一年一年斗转星移,当一对男女之间的爱情经历过岁月之潮的洗礼,当他们彼此经历了生活中的风风雨雨,尘埃落定,原本就是这样的结局。

白天为了生活四处奔波,忙于打拼,晚上两个人从不同的方向急匆匆赶回简单并不富有的家,相依相偎,在小城静谧的夜晚,两个人一边低声交谈着白天的趣事,一边一起吃着并不丰盛的晚餐。

才发现,原来生活可以这样淡然,爱情的浪漫原本不是在惊天动地的肥皂剧里,原本不是你一定要跋山涉水经历千难万险、受尽磨难历尽沧桑才可以找到。

爱情原本就是这样的,一方陋室,一杯清茶,一个会意的眼神,一个温暖的拥抱,你进门时我接过你肩上的包,给你递上一双拖鞋,你从背后抱抱满身油烟的我,说一声,老婆你辛苦了。

一路走来,曾哭过,也曾笑过,苦辣酸甜,都在心里,曾经的热情,曾经的浓烈,曾经的卿卿我我、吵吵闹闹,曾经的磕磕绊绊,都在平淡流年里慢慢升华。

岁月淡泊,爱情,便可以历久弥香。

当爱情扯下浪漫的帷幕,拉伸到现实,才发现,我已在日复一日年复一年的柴米油盐的琐碎生活里,转换了爱情的主题。

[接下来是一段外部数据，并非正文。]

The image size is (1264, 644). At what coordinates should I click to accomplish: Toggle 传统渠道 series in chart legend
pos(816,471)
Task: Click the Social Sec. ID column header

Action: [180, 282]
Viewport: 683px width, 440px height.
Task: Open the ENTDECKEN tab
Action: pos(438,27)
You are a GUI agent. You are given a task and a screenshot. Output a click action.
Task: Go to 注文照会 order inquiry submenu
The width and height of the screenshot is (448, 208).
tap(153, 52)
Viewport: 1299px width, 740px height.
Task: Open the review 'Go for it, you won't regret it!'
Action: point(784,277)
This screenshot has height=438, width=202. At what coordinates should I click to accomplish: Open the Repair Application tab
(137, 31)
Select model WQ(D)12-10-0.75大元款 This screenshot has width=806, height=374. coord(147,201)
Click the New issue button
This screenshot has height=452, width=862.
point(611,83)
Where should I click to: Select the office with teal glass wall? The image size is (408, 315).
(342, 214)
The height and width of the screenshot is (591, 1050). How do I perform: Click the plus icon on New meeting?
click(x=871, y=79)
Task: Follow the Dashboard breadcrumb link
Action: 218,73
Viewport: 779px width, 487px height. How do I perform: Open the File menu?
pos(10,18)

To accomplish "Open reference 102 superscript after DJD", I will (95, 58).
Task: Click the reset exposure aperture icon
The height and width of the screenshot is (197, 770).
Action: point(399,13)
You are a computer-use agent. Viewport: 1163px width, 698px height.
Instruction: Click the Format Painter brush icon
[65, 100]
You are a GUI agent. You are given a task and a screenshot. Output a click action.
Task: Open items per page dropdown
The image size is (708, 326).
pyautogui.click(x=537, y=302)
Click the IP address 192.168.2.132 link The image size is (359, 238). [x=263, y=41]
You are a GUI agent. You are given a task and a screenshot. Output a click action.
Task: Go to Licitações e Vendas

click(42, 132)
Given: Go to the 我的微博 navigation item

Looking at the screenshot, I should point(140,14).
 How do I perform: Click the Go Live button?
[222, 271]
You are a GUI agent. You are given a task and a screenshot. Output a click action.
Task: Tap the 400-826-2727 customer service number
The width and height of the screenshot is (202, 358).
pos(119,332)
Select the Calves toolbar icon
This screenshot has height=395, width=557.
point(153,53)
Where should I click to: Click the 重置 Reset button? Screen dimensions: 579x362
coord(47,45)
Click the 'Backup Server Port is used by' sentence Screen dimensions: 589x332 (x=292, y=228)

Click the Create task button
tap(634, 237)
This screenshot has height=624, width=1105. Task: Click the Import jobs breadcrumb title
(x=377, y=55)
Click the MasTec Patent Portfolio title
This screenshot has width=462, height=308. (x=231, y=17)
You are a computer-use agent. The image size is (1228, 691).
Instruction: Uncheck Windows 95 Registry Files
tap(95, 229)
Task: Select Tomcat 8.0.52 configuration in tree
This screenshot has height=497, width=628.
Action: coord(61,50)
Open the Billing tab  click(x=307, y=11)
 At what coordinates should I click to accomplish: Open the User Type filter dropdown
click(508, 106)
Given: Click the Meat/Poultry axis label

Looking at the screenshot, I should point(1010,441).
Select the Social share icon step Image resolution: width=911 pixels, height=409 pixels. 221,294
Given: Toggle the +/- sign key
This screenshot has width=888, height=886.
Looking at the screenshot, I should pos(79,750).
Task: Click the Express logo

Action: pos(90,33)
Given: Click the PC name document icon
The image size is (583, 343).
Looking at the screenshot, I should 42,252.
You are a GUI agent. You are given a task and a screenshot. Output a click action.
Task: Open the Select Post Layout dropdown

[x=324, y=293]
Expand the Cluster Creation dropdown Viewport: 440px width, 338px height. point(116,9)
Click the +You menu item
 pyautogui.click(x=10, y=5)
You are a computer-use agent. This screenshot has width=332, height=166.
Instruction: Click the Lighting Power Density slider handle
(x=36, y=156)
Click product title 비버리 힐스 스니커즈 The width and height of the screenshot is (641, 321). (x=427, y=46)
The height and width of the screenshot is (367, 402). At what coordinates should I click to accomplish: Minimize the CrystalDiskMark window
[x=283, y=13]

我不再羡慕人家小儿女的一见钟情,花前月下,卿卿我我,而是渴望和你拥有这样一份爱情:执子之手,与子偕老,彼此疼惜,恒久不变,风雨同舟,不离不弃。唯有这样的爱情才可以温暖我的心灵。

我也会像歌里的女子一样,渴望等有一天老去,你说你送我一个浪漫的梦想,谢谢我让你找到天堂,你希望我越来越温柔,我希望你放我在心上。

宛如当初,我披一袭洁白的婚纱做了你最美的娇羞的小新娘,你还记得我们在教堂里的誓言么?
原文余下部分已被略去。